Assigned task
If "Close" shows up in a line of the material, return that line.

--- Data extracts ---

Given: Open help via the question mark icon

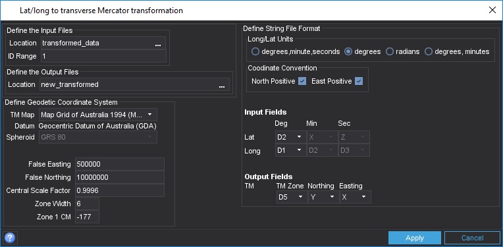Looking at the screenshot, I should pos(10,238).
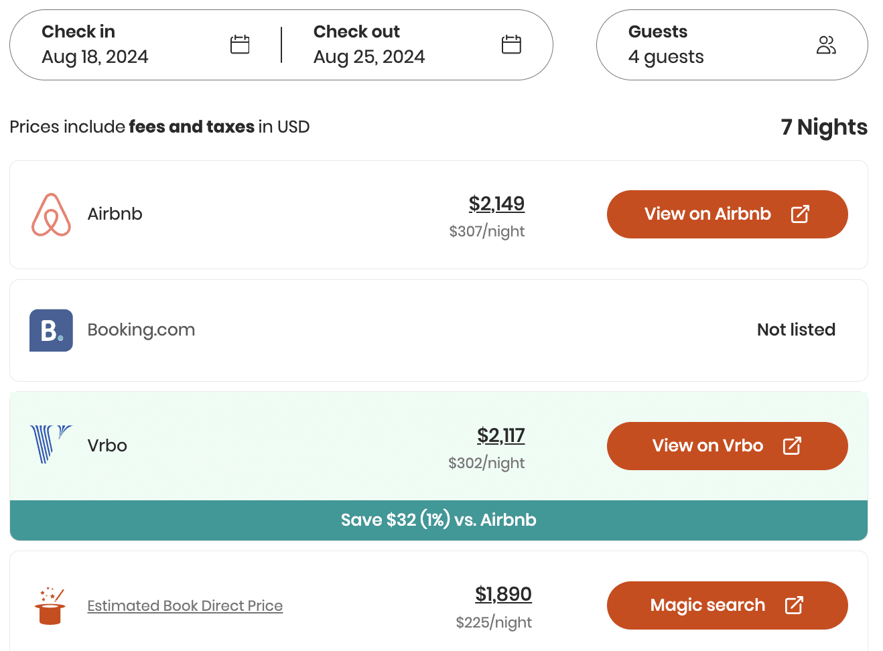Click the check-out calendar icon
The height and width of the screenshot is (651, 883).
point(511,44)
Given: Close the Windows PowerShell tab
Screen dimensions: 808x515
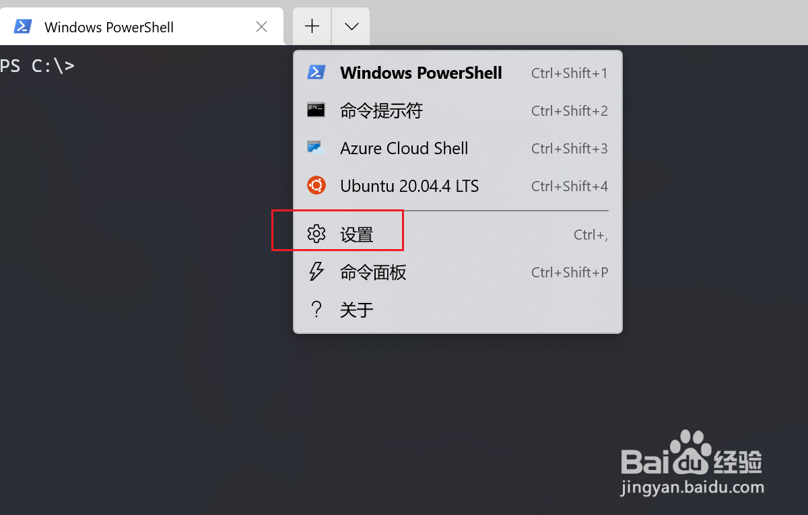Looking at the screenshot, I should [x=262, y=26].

---
--- Data extracts ---

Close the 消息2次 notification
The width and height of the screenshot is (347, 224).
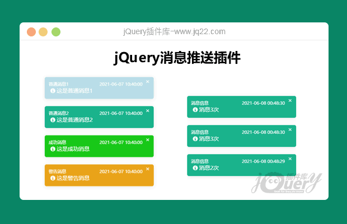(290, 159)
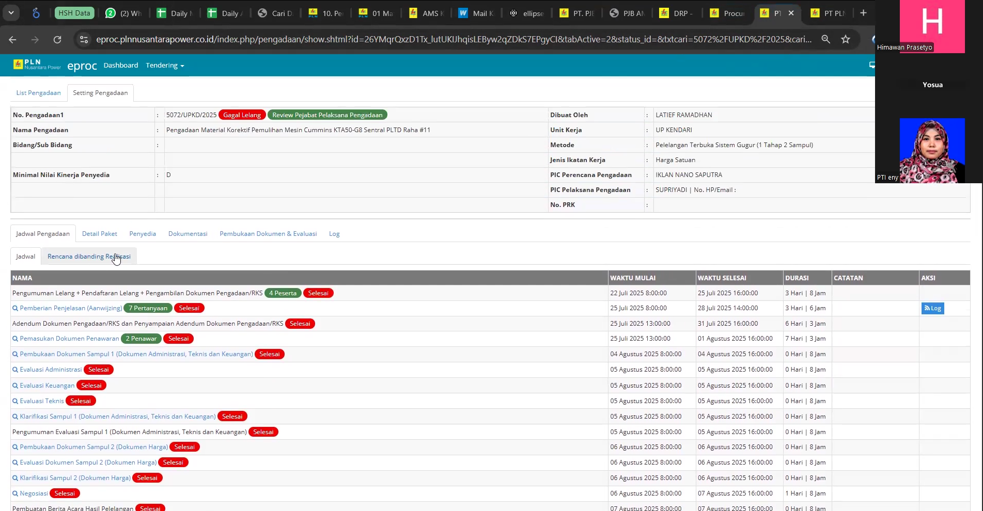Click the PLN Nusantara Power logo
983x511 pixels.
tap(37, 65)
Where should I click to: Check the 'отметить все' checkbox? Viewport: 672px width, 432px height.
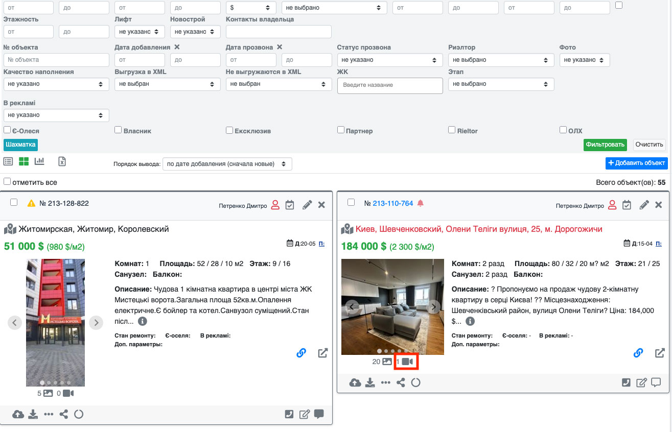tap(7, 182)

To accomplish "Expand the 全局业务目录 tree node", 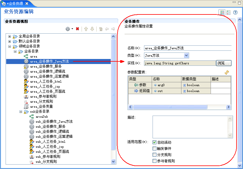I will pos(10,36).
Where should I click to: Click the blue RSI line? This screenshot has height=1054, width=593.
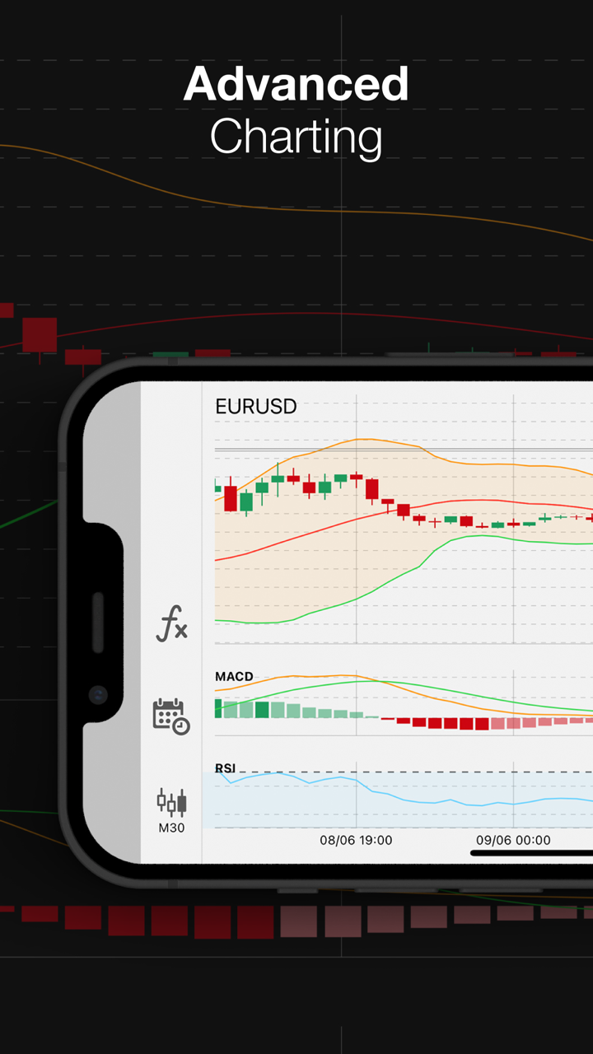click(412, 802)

---

Answer below
Given: Close the Windows PowerShell tab
Close the 消息2次 notification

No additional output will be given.